A new platform is combining artificial intelligence, machine learning and cloud-based geospatial technology in a bid to future-proof farms.
An initiative of the CSIRO and rural technology start-up Digital Agriculture Services, the Rural Intelligence Platform is the first of its kind and aims to deliver reliable, independent and robust farm data and analytics.
Drawing on information from trusted data sources on productivity, water access, yield, land use, crop type, rainfall and drought impact, the platform uses satellite imagery to track paddocks and their performance over time.
‘‘The platform brings together in one place and refines a range of technologies developed by CSIRO in order to provide a picture of what has happened on a property over the years as well as the current situation,’’ CSIRO agriculture and food deputy director Michael Robertson said.

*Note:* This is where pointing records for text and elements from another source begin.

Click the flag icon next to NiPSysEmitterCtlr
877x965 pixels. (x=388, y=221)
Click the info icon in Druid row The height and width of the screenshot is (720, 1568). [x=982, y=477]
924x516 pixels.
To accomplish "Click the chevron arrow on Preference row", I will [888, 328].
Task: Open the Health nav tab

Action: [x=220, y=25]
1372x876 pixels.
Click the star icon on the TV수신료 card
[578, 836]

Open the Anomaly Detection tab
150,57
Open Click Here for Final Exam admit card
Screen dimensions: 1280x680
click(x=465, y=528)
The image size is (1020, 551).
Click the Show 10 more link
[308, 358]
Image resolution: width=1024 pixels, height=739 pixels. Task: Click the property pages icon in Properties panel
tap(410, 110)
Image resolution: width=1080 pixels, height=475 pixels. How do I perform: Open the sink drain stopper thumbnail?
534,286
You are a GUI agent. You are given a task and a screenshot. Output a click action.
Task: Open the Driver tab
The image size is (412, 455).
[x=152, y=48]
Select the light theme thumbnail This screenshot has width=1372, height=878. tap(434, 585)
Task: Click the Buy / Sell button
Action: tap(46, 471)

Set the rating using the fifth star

Information from Australia’s digital soil map is incorporated and climate information interpreted to show drought, frost, heat stress for livestock and other risks.
‘‘The Rural Intelligence Platform will help the agribusiness community calculate the risks associated with certain investments or management decisions,’’ Dr Robertson said.
DAS estimates that annually about $125 billion in agricultural economic decisions in Australia are based on unreliable or incomplete data.
‘‘The platform provides accurate information that can help to identify vulnerability or the most promising options for investment that will build resilience,’’ Dr Robertson said.
‘‘This is a whole new model for rural analytics, which will make it easier to quantify risk and prepare for challenges like climate volatility and change.’’
The Rural Intelligence Platform analyses data from a range of sources using machine-learning algorithms to make sense of the data with a clarity that was not possible before.
The platform incorporates an Automated Valuation Model that is capable of valuing rural properties instantly with up to 90 per cent accuracy.
Previously this was only possible for residential properties, for which there are a wide range of valuation and analytic tools.
‘‘Digital agriculture is far more than just on-farm technology, it’s also about improving off-farm decision making and this platform lays the foundation for Australia to become a leader in new generation agricultural analytics,’’ DAS chief executive officer Anthony Willmott said.
‘‘This is about supporting the ecosystem that supports the farmer — ensuring that farmers, business, policy makers and anyone invested along the agricultural ecosystem has the right rural data to make more informed decisions.’’
The market for digital agriculture in the Asia Pacific region is estimated to be worth up to $25billion by 2028, fuelled by pressure to meet challenges from population growth and climate change.